Man with a plan
From July to October 2011, I sat down a few days before the first to write out my monthly budget, using Dave Ramsey’s monthly cash flow budget. And I had phenomenal success with it. I saved $1000 for an emergency fund, started saving for a new computer and my move to DC, and I found myself less and less worried about money between paychecks. I knew where every dollar was going. I had a plan.
But I haven’t done a budget since. Now, I’ve done pretty well with my money not having a budget: I’ve paid nearly off nearly $7000 in debt in seven months. But I’ve also spent $1550 in non-budgeted items (new bed, new iPhone, moving into and immediately out of a cheaper place.) If I had been budgeting, and thinking six months ahead rather than six weeks ahead, these things could have been budgeted for.
So for June, I am returning to the budget. I put together a worksheet in Numbers that is essentially the same as Ramsey’s printed budget. I put in formulas so it will automatically calculate totals and find the percentage of income I’m spending in each category.

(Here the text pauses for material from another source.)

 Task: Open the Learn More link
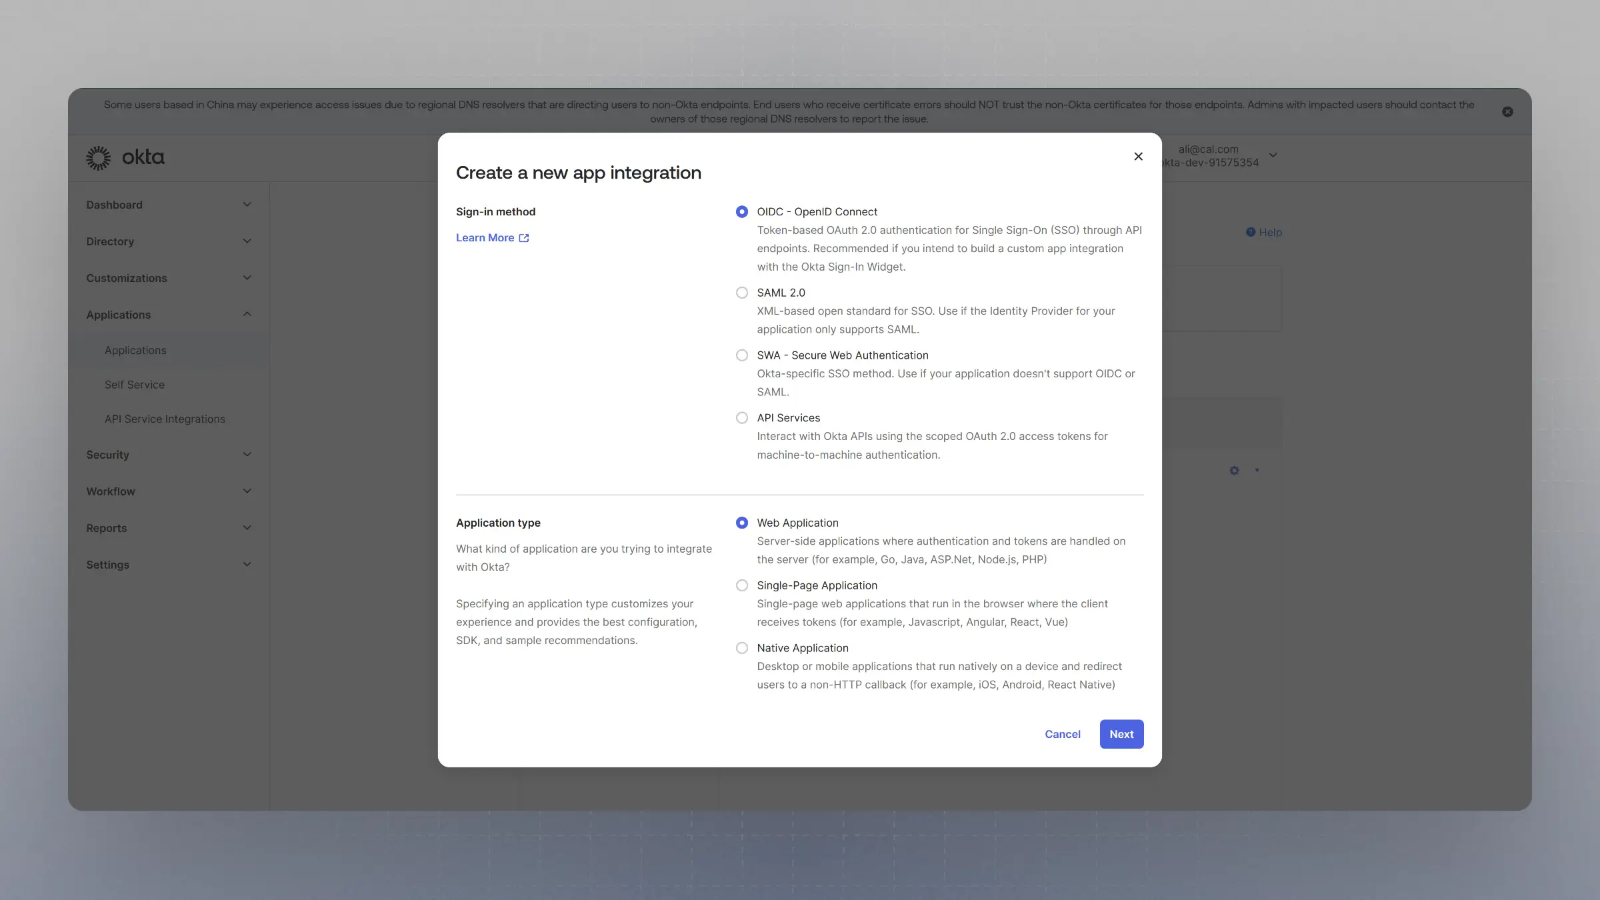pos(485,238)
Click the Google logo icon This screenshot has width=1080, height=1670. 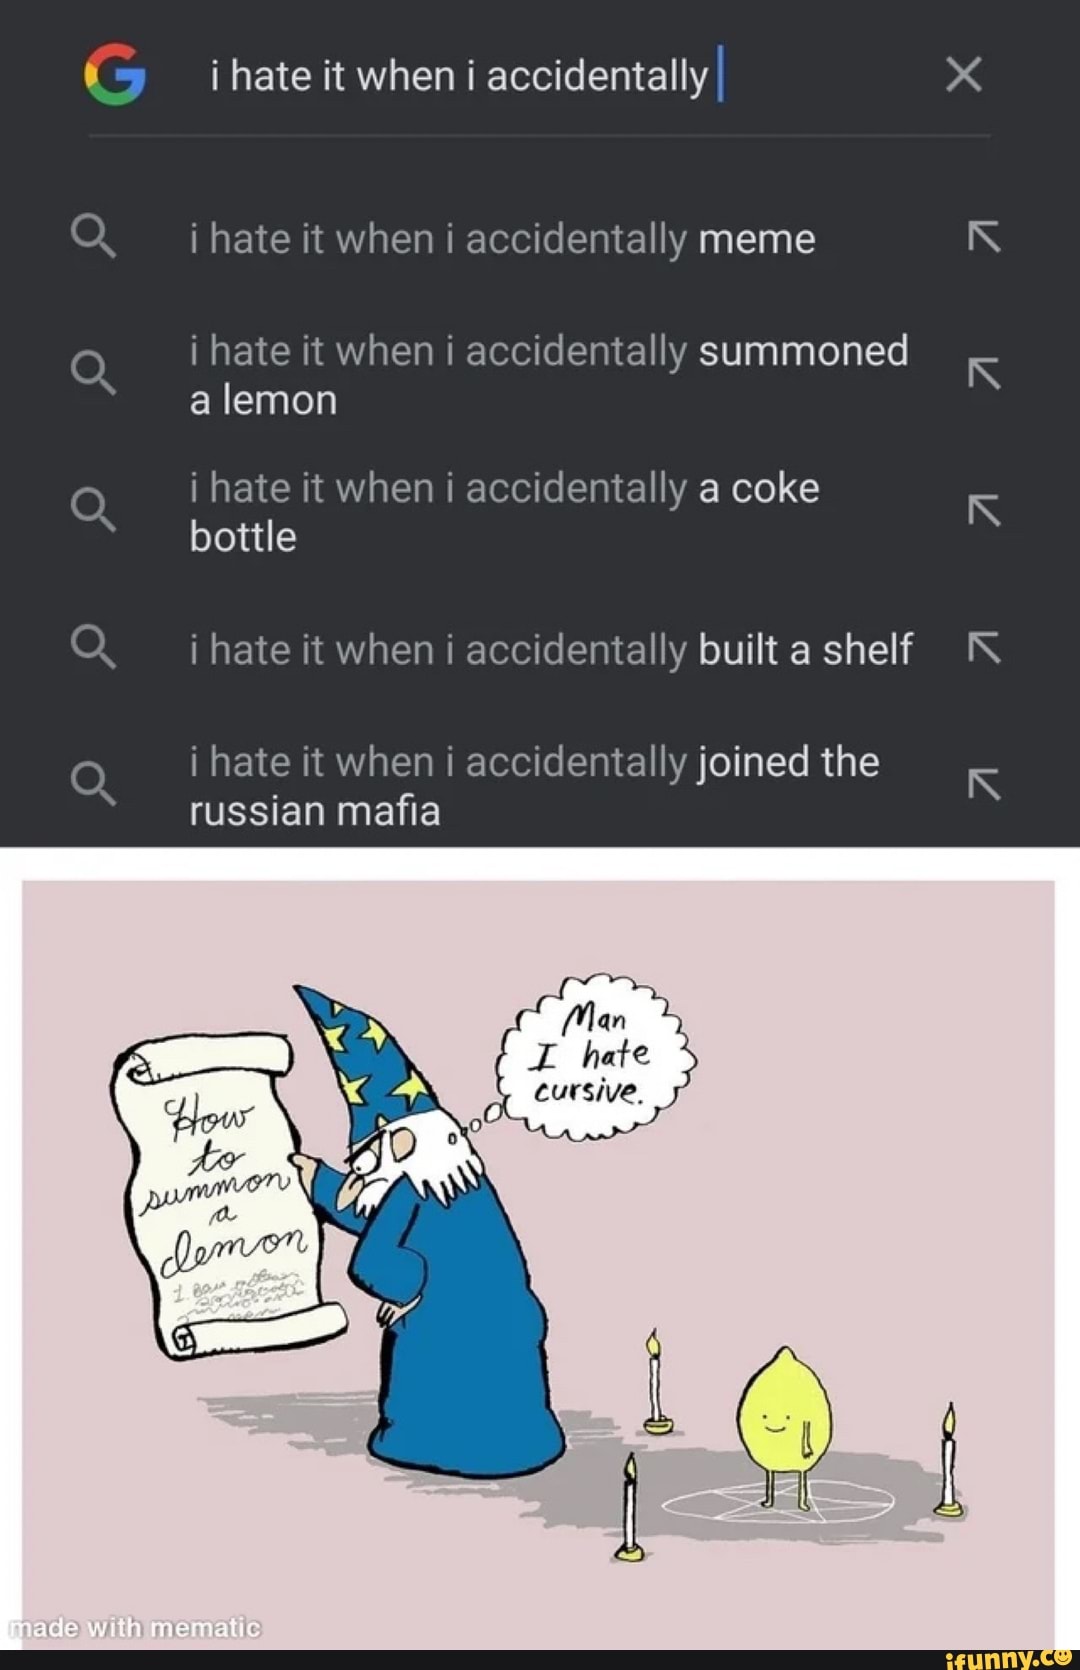(x=115, y=74)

My bank account allows me to set different categories for my savings, so I’ve created categories for electricity, water, phone, transportation, hair cuts and personal items. Every pay day I will go online and allocate savings to each category. Previously, it was one big lump of money, and I kept track in my head how much I needed to save and what bills had to be paid with that.
The percentage of income for each category of the budget has already proven interesting. I know I don’t spend a lot of money on other stuff, but I surprised to see rent, utilities and debt repayment will account for 88% of my spending (debt will be 52% of June spending - that’s insane.)
There is a lot of value in deliberate action. Sitting down each month to write the budget helped get me going on this 11 months ago. I’m going to find traction again and really focus to get this stuff paid off, once and for all.